Calcium Supplements: Are They Right For You?
Determining whether calcium supplements suit a person requires a comprehensive assessment of various factors influencing their overall health and well-being. These factors include dietary intake, age, gender, medical conditions, lifestyle, medications, and personal preferences. Consulting with a healthcare professional is crucial to receive personalized advice tailored to an individual’s needs.
How Much Calcium Is Too Much?
While it is generally recommended to obtain nutrients from food, calcium supplements can help bridge the gap between the amount of calcium you consume in your diet and the recommended daily intake.
For most adults, the recommended amount of calcium is 1,000 mg per day. However, this increases to 1,200 mg per day for women over the age of 50 and men over the age of 70. Anything more than that can harm your health.
Suppose your dietary intake typically provides around 500 mg of calcium daily but requires 1,000 mg daily. In that case, consider taking a 500-mg calcium supplement daily to meet your needs.
Calcium supplements benefit individuals prone to osteoporosis or who have insufficient calcium intake in their diets.
Although specific studies hint at a potential connection between calcium supplements and heart disease, the evidence remains inconclusive.
However, exceeding the recommended calcium intake, regardless of the source, can increase the likelihood of developing kidney stones.
In moderation, calcium supplements are generally considered safe. Nonetheless, the optimal approach to obtaining calcium is through dietary sources. Including a diverse range of calcium-rich foods in your meals, including non-dairy options is advisable.

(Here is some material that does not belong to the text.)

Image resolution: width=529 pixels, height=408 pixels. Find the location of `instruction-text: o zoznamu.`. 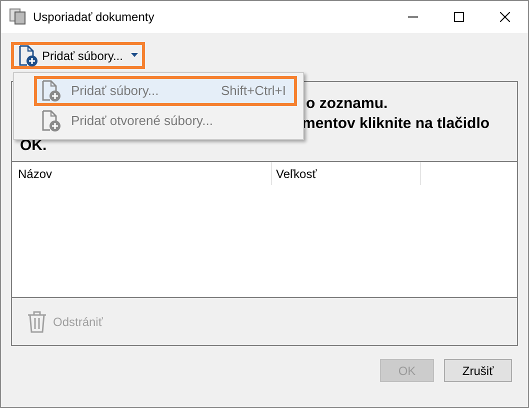

instruction-text: o zoznamu. is located at coordinates (347, 104).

Is it safe to take calcium supplements every day?
When should I take calcium supplements?
Calcium carbonate supplements are typically taken with meals. On the other hand, calcium citrate can be taken with or without food. However, it’s best to follow the instructions provided with your specific supplement or consult a healthcare professional for personalized guidance.

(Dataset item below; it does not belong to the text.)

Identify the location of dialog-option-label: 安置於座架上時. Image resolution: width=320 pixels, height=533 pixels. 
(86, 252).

Which calcium supplements are best?
The best calcium supplements may vary depending on individual needs and preferences. Common options include calcium carbonate, calcium citrate, and calcium lactate. It is recommended to consult with a healthcare professional to determine the most suitable form and dosage for your specific circumstances.
Why is calcium no longer recommended?
Due to emerging research suggesting potential risks associated with excessive intake, calcium is no longer universally recommended as a standalone supplement. Excessive calcium intake has been linked to an increased risk of cardiovascular events, such as heart attacks. However, it’s important to note that calcium is still an essential nutrient, and its intake should be balanced and obtained through a well-rounded diet.

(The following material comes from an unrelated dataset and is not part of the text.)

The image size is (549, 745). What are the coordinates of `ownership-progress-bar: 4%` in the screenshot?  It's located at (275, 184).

Does taking calcium help osteoporosis?
Calcium supplementation can benefit individuals with osteoporosis, as it helps maintain bone density and strength. However, the effectiveness of calcium supplements in treating osteoporosis is best achieved when combined with other interventions, such as regular exercise, a balanced diet, and medication if prescribed.
What foods to avoid when taking calcium supplements?
To ensure optimal calcium absorption, avoid consuming caffeinated drinks such as coffee and soda while taking your supplement, as caffeine can potentially hinder calcium absorption. Also, you must limit your intake of high-salt foods when taking your supplement, as excessive sodium consumption can disrupt calcium absorption.
What is the best form of calcium as a supplement?
The best form of calcium supplement depends on individual needs and tolerances. Calcium carbonate is the most commonly available and affordable form, but it requires adequate stomach acid for absorption. Calcium citrate is better absorbed, making it suitable for individuals with low stomach acid or those taking acid-reducing medications. However, your best form should be determined based on your specific health conditions and guidance from a healthcare professional.